Advice on COMCIFS policy regarding compatibility of CIFsyntaxwi th other domains.. .
Herbert J. Bernstein
yaya at bernstein-plus-sons.com
Thu Mar 10 15:49:42 GMT 2011
Dear Colleagues,
Unfortunately, John Bollinger, in his desire to help clarify the
current CIF2 proposal with respect to encoding has overstated
the rules in his summary. What the change documcent currently says
is:
"CIF2 files are standard variable length plain text files, which for
compatibility with older processing systems will have a maximum line
length of 2048 characters. As discussed above and below, however, there
are some restrictions on the character set for token delimiters,
separators and data names. For compatibility with CIF1 behaviour, there is
no formal restriction on the encoding of CIF2 files, providing they
contain only code points from the ASCII range. If a CIF2 file contains
characters equivalent to Unicode code points greater than U+007F (127
decimal), then the particular encoding used must either be UTF8 or
algorithmically identifiable from the CIF2 file itself. Acceptable
identification algorithms will be published as necessary as annexes to
this standard (see description of magic code and encoding disambiguation
in Change 1). Annexes notwithstanding, (i) a CIF2 file containing
characters outside the ASCII range with no BOM and no disambiguation
signature will be a UTF8 file, and (ii) a CIF2 file containing characters
outside the ASCII range with a valid UTF8 or UTF16 BOM and no
disambiguation signature, will be a Unicode file written in the indicated
encoding.
In keeping with XML restrictions we allow the characters
U+0009 U+000A U+000D
U+0020 -- U+007E
U+00A0 -- U+D7FF
U+E000 -- U+FDCF
U+FDF0 -- U+FFFD
U+10000 -- U+10FFFD
In addition, character U+FEFF and characters U+xFFFE or U+xFFFF where x is
any hexadecimal digit are disallowed. Unicode reserves the code points
E000 F8FF for private use. The IUCr and only the IUCr may specify what
characters are assigned to these code points in the context of CIF2.

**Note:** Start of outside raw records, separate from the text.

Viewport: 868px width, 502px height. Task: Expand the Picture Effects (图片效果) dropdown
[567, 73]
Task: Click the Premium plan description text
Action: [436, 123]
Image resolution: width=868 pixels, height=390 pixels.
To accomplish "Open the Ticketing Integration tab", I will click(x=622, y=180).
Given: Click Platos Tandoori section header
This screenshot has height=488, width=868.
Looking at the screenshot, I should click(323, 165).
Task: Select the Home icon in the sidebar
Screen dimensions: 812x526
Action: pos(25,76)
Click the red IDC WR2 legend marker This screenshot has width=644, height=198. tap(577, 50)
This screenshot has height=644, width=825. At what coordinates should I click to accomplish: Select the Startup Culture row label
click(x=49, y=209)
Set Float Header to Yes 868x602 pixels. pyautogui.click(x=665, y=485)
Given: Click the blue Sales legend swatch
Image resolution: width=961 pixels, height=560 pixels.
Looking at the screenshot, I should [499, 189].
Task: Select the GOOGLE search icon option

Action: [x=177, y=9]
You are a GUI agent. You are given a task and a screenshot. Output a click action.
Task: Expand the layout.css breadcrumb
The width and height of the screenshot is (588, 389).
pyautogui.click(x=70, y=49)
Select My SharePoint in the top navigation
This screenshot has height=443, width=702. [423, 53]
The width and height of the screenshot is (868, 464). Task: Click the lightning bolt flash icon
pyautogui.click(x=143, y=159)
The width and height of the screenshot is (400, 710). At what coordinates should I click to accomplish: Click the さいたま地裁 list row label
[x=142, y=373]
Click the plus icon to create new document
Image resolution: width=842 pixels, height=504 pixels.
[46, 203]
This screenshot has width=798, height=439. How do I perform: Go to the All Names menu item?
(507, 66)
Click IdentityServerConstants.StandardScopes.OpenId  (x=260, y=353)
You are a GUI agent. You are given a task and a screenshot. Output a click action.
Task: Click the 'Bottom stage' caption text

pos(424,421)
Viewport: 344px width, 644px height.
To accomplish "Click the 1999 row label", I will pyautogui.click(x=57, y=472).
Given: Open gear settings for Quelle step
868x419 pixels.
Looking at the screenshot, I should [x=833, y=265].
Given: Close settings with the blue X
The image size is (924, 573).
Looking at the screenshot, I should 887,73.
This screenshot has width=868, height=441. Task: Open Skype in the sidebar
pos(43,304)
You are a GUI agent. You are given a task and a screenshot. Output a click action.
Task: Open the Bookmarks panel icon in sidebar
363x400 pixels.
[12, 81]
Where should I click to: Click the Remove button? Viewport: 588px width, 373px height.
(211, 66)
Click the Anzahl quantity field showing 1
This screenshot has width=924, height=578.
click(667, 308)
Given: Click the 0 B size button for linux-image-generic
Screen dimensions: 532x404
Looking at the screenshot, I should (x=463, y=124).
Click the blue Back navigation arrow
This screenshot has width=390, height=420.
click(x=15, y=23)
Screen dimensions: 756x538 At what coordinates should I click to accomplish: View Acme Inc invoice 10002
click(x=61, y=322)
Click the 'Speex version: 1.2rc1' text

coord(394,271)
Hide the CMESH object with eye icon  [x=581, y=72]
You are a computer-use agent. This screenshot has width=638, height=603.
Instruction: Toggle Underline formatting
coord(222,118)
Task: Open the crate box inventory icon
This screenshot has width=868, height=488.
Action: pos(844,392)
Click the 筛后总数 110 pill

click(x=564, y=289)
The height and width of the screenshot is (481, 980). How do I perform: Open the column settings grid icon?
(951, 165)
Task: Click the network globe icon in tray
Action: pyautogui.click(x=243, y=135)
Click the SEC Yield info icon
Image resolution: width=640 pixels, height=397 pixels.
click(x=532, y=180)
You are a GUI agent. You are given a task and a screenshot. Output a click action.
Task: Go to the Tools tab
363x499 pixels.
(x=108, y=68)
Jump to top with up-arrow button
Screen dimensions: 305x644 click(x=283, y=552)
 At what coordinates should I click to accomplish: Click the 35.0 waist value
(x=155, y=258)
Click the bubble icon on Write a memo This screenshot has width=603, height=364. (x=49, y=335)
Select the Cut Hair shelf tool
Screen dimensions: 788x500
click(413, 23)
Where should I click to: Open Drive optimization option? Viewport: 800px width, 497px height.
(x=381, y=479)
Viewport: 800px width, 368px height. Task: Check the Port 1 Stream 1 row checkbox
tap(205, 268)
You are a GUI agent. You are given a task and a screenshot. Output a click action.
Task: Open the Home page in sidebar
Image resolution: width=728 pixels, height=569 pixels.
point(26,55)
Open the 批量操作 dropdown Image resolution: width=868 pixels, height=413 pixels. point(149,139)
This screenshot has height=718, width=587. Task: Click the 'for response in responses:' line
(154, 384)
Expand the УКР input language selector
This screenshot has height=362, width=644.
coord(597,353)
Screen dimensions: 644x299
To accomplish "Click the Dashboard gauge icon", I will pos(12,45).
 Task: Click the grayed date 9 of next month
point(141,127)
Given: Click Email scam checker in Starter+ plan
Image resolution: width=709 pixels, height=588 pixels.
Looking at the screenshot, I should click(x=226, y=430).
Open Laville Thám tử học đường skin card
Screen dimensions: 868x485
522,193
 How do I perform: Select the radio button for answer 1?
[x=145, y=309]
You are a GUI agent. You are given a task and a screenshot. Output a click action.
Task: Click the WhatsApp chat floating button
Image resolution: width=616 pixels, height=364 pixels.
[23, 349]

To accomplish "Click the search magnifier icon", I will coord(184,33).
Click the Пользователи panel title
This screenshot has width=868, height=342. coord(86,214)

Reasoning: There is growing demand for the wider character set afforded by
Unicode to be made available in applications, especially those where
internationalisation is an issue.
=====================================================
In particular, the statement
> The only CIF 2.0 mechanisms currently supported for
> including literal characters that have no ASCII mapping are (1) to
> encode the whole document in UTF-8 with or without a UTF-8 BOM, or (2)
> to encode the whole document in UTF-16 with a UTF-16 BOM.
implies the encoding issue is settled. That is not what the draft change
document says, and what is in the change document is certainly not the
last word on encodings.
I would urge those who have ideas on the subject to feel free to express
them, especially because the specification of "disambuguation signatures"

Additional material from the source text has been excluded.